***** DATASET RECORDS

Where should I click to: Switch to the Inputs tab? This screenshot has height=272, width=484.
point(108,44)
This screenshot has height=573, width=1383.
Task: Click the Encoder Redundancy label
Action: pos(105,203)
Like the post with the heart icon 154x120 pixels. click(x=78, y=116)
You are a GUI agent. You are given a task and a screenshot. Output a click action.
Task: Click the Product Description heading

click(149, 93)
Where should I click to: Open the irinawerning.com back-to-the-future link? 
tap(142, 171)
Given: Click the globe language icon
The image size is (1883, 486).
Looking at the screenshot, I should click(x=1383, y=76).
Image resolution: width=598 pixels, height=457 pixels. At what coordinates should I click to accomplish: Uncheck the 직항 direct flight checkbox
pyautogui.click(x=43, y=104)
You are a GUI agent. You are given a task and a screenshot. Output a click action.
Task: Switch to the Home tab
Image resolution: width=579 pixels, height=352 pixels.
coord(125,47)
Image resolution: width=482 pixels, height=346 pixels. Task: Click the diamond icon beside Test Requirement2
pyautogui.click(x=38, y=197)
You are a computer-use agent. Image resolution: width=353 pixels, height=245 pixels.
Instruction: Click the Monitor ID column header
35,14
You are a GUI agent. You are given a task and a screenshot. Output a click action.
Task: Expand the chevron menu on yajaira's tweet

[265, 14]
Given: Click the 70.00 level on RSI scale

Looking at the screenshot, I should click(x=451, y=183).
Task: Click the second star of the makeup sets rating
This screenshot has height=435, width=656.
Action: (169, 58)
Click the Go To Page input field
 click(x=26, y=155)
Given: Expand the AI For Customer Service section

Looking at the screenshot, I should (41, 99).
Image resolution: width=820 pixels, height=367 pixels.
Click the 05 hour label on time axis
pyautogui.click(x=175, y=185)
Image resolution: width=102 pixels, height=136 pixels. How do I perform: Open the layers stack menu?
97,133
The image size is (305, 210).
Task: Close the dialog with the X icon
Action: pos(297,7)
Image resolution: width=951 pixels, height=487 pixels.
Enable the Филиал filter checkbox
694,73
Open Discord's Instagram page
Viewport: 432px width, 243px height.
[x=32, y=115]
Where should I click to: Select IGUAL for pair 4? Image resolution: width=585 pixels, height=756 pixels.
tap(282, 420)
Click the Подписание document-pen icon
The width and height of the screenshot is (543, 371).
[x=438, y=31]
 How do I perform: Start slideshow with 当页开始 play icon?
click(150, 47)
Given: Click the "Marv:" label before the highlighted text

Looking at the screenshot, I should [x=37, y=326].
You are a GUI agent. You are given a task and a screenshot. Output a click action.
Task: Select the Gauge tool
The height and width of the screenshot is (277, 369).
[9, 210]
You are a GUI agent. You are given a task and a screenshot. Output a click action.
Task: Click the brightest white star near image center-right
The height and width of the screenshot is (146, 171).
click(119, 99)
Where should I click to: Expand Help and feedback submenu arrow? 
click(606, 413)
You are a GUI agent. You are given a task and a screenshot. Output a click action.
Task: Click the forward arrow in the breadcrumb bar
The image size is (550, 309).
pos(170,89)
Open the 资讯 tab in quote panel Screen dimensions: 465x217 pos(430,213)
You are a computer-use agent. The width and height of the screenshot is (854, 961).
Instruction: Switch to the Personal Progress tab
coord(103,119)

**********

ACTIVITY
Task for the records above: copy every line in which the word "computer" occurs.

EXERCISE ANSWER
You are a computer-use agent. Image resolution: width=353 pixels, height=245 pixels.
You are a computer-use agent. The width and height of the screenshot is (854, 961).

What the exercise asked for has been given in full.